#### Aim
Please reproduce the material below without any changes, starting with its first line and going on through the line that contains "coord(243,103)", with both of those lines included and nothing after it.
***** Records supplied
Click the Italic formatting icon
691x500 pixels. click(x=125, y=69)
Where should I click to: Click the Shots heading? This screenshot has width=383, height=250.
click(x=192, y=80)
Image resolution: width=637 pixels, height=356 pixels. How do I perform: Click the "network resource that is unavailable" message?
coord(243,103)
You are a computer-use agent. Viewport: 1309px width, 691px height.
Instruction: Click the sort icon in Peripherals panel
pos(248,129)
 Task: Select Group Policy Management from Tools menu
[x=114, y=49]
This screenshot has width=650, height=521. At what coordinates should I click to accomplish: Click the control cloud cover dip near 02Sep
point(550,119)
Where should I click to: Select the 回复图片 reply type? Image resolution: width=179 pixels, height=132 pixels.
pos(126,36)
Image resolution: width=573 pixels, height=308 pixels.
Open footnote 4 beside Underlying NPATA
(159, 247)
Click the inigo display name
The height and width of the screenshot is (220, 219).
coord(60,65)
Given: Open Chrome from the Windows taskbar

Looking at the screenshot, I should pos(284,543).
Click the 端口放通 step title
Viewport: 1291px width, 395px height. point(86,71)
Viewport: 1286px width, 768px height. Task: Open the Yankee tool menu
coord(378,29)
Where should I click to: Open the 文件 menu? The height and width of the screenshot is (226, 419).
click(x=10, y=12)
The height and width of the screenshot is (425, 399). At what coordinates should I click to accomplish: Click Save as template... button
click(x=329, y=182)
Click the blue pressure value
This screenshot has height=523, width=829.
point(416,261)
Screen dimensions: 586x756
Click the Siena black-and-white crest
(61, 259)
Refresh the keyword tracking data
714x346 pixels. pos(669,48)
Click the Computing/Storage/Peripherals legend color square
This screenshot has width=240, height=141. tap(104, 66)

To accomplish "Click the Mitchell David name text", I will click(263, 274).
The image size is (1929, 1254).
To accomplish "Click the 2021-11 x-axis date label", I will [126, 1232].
**********
#### Output for this task
Click the Italic formatting icon
691x500 pixels. click(x=125, y=69)
Where should I click to: Click the Shots heading? This screenshot has width=383, height=250.
click(x=192, y=80)
Image resolution: width=637 pixels, height=356 pixels. How do I perform: Click the "network resource that is unavailable" message?
coord(243,103)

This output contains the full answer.